> **Work to be completed**: Pull out each line of the material below that contains the word "Task", and copy those lines in full.
──────────────────────────────
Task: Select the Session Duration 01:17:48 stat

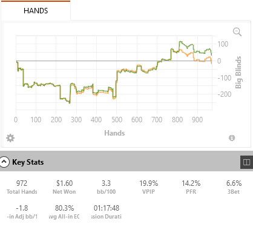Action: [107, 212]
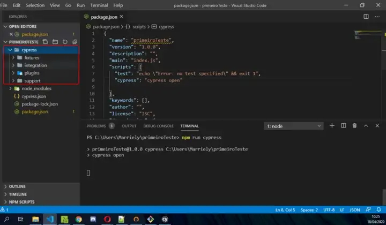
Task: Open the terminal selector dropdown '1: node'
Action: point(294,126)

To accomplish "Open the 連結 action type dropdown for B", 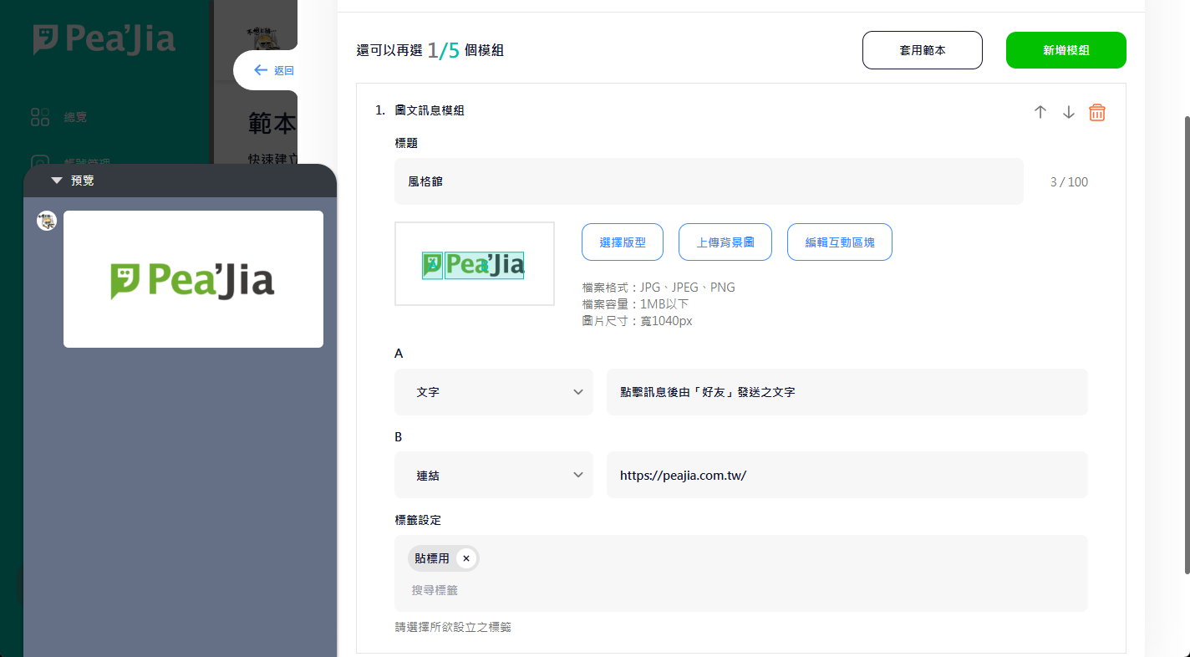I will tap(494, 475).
──────────────────────────────
> **The solution**:
Task: Select the Session Duration 01:17:48 stat
Task: Open the terminal selector dropdown '1: node'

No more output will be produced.